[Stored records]

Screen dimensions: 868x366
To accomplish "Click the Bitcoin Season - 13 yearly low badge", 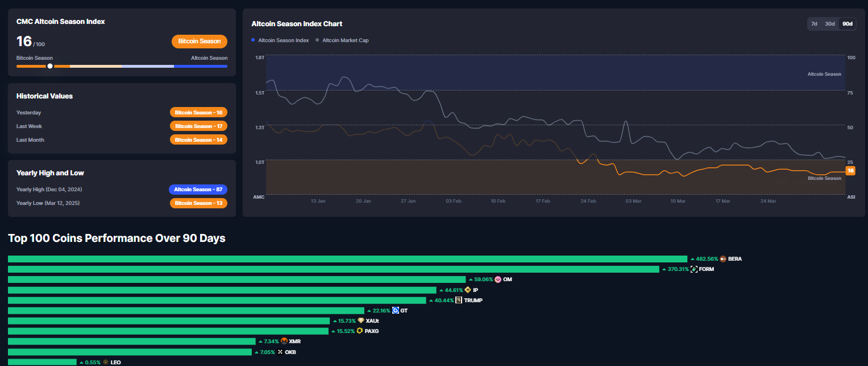I will (x=198, y=203).
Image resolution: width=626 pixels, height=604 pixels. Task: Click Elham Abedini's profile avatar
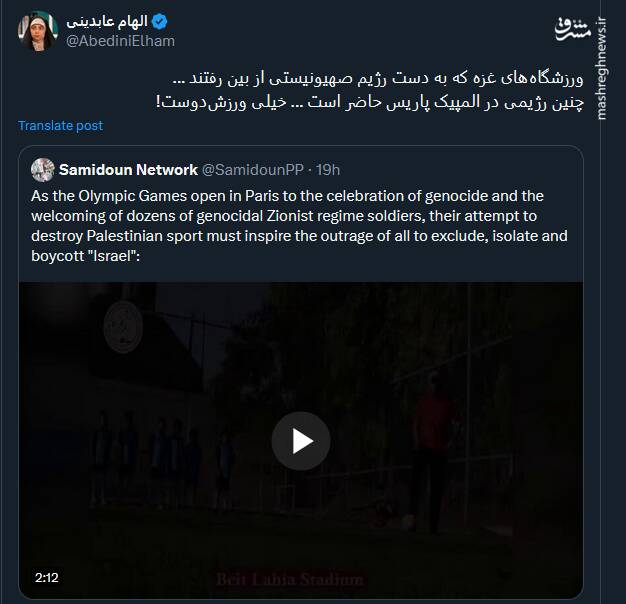(38, 31)
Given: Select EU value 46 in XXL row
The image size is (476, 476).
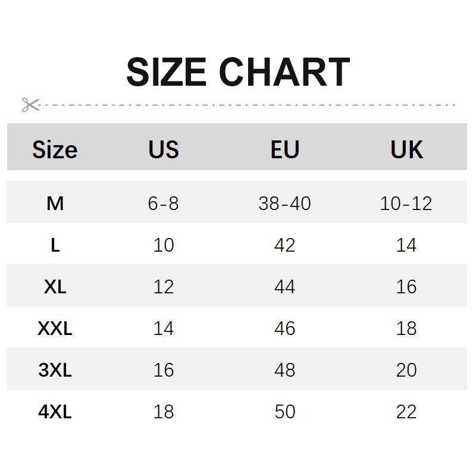Looking at the screenshot, I should [x=285, y=328].
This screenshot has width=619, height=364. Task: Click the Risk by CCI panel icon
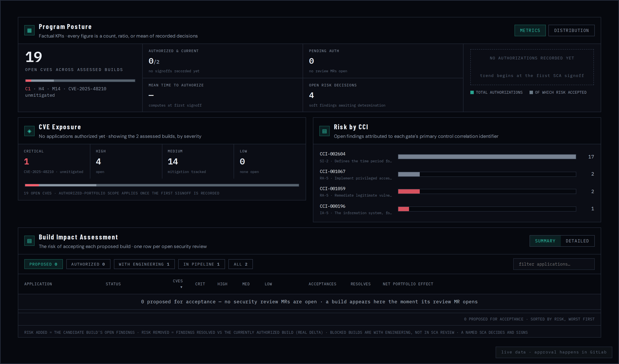[x=325, y=131]
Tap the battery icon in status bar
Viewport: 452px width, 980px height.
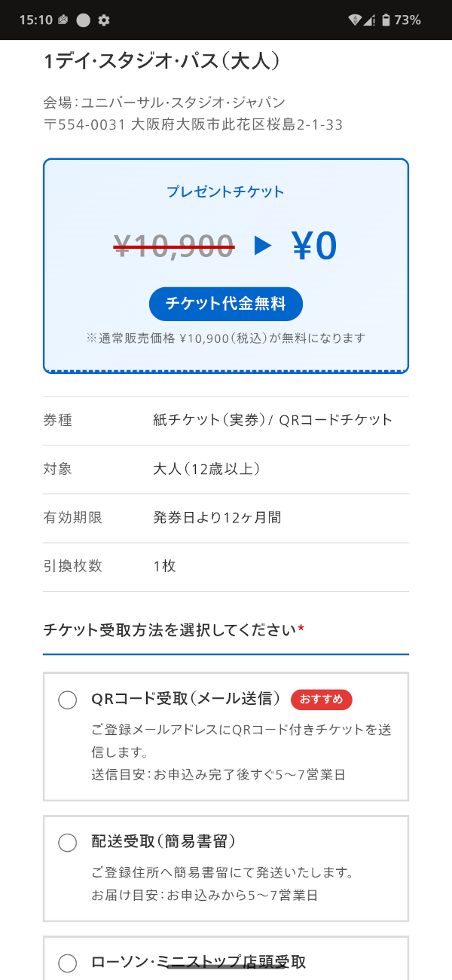(x=386, y=20)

• [PROBLEM TO WORK ON] All lines from the one containing "Image resolution: width=626" through the end of the entries above must be given again exactly, with every picture omitted.

• [RESPONSE AREA]
Image resolution: width=626 pixels, height=604 pixels. Task: Click Elham Abedini's profile avatar
(38, 31)
Given: Select EU value 46 in XXL row
The image size is (476, 476).
Looking at the screenshot, I should [x=285, y=328].
This screenshot has width=619, height=364. Task: Click the Risk by CCI panel icon
[x=325, y=131]
Tap the battery icon in status bar
Viewport: 452px width, 980px height.
(x=386, y=20)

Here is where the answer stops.